*YOUR ASSIGNMENT*.
Give back exactly the lines of the data below, starting with the line that has "cryo (299, 883)" and going on through the line that has "View All Blogs (414, 1843)".

*SUPPLIED INFORMATION*.
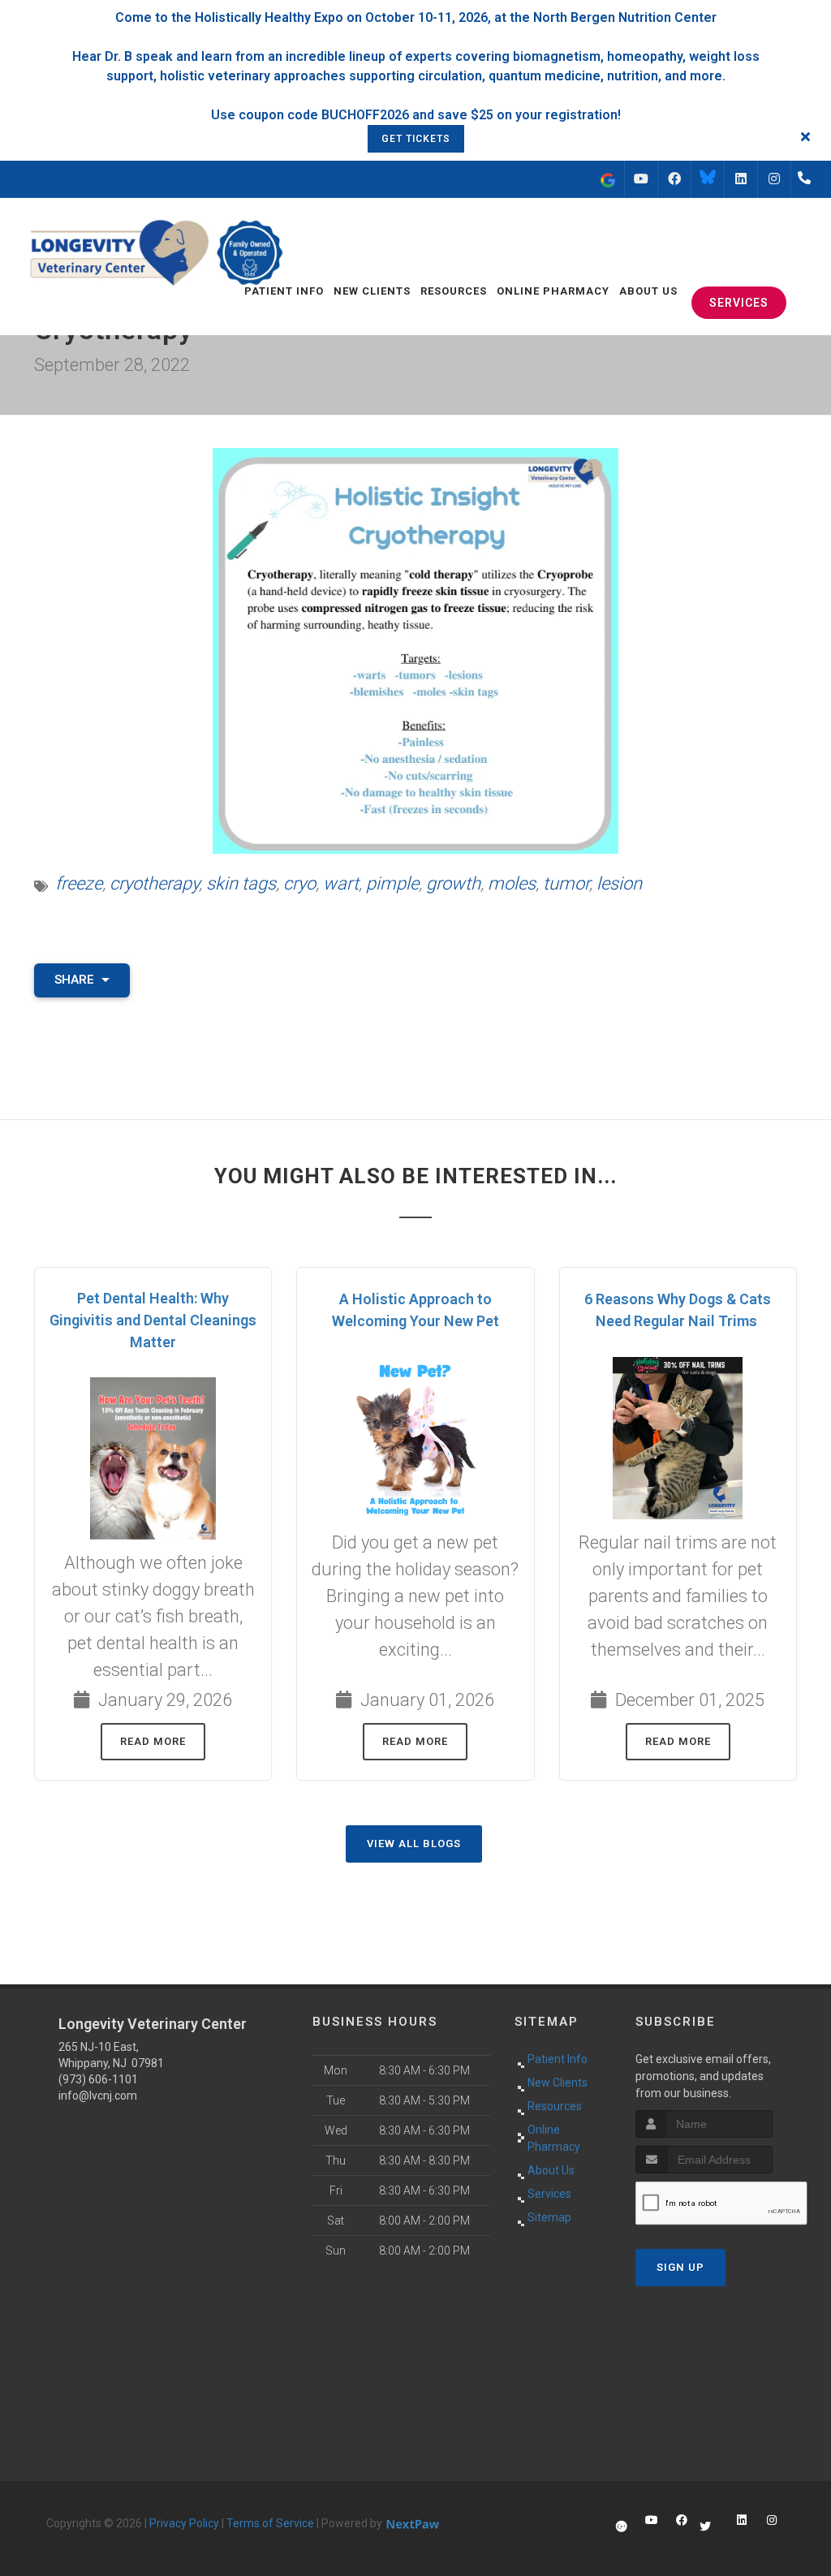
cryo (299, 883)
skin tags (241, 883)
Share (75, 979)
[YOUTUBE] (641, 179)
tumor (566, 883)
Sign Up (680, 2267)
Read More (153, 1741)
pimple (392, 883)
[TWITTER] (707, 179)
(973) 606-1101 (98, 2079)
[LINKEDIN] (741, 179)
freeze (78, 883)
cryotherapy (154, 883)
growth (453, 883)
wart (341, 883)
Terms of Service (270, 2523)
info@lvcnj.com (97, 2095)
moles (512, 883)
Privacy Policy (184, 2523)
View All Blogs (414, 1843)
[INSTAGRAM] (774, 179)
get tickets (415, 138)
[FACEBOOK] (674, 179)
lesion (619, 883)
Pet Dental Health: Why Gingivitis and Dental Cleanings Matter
...
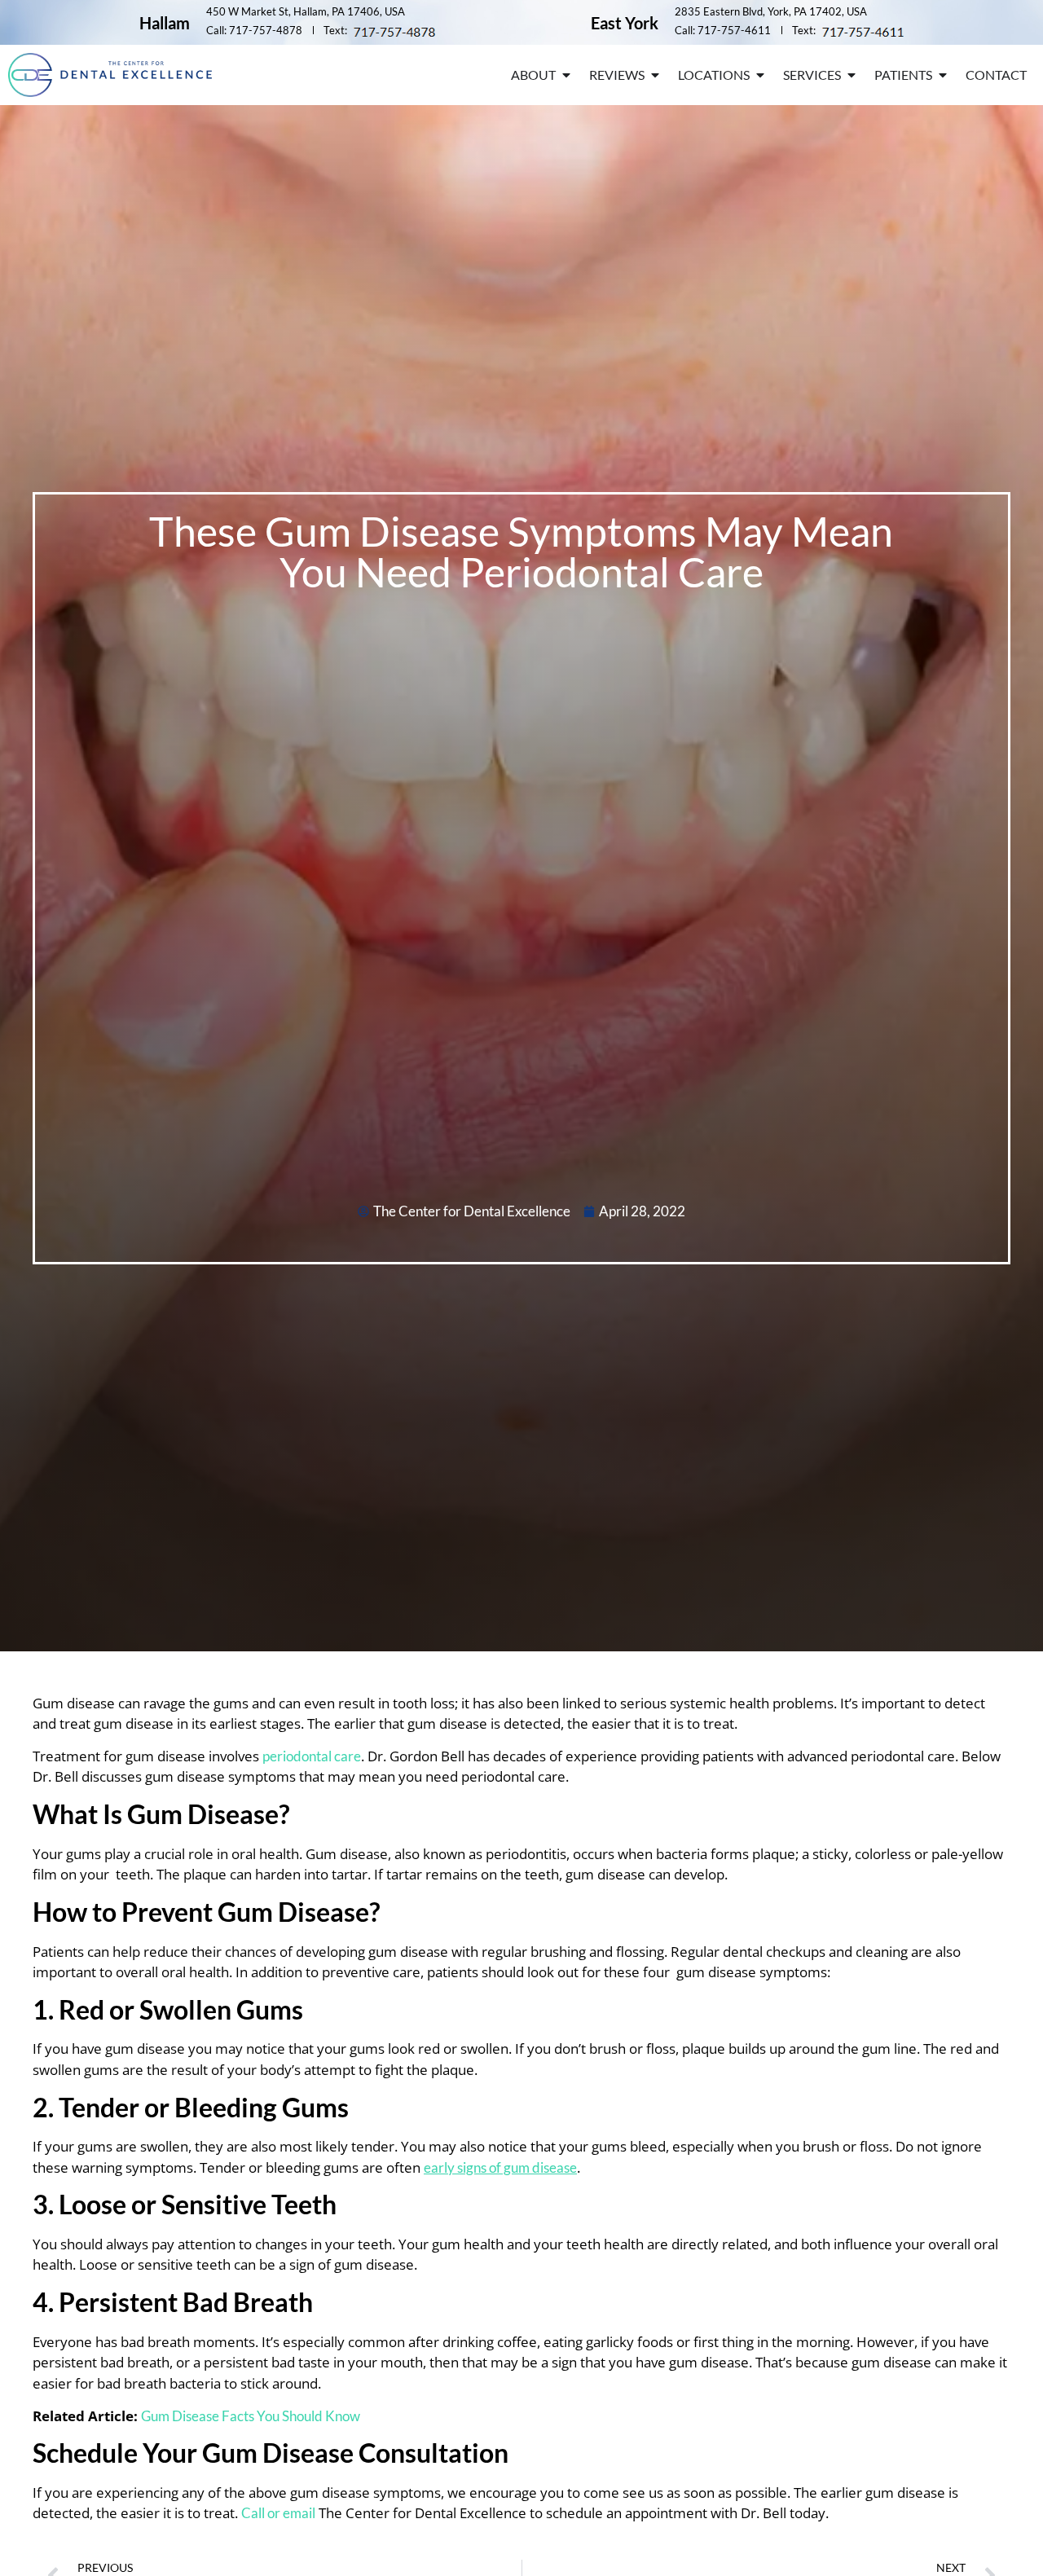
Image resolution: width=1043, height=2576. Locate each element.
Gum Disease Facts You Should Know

*SOLUTION*.
cryo (299, 883)
skin tags (241, 883)
Share (75, 979)
[YOUTUBE] (641, 179)
tumor (566, 883)
Sign Up (680, 2267)
Read More (153, 1741)
pimple (392, 883)
[TWITTER] (707, 179)
(973) 606-1101 (98, 2079)
[LINKEDIN] (741, 179)
freeze (78, 883)
cryotherapy (154, 883)
growth (453, 883)
wart (341, 883)
Terms of Service (270, 2523)
info@lvcnj.com (97, 2095)
moles (512, 883)
Privacy Policy (184, 2523)
View All Blogs (414, 1843)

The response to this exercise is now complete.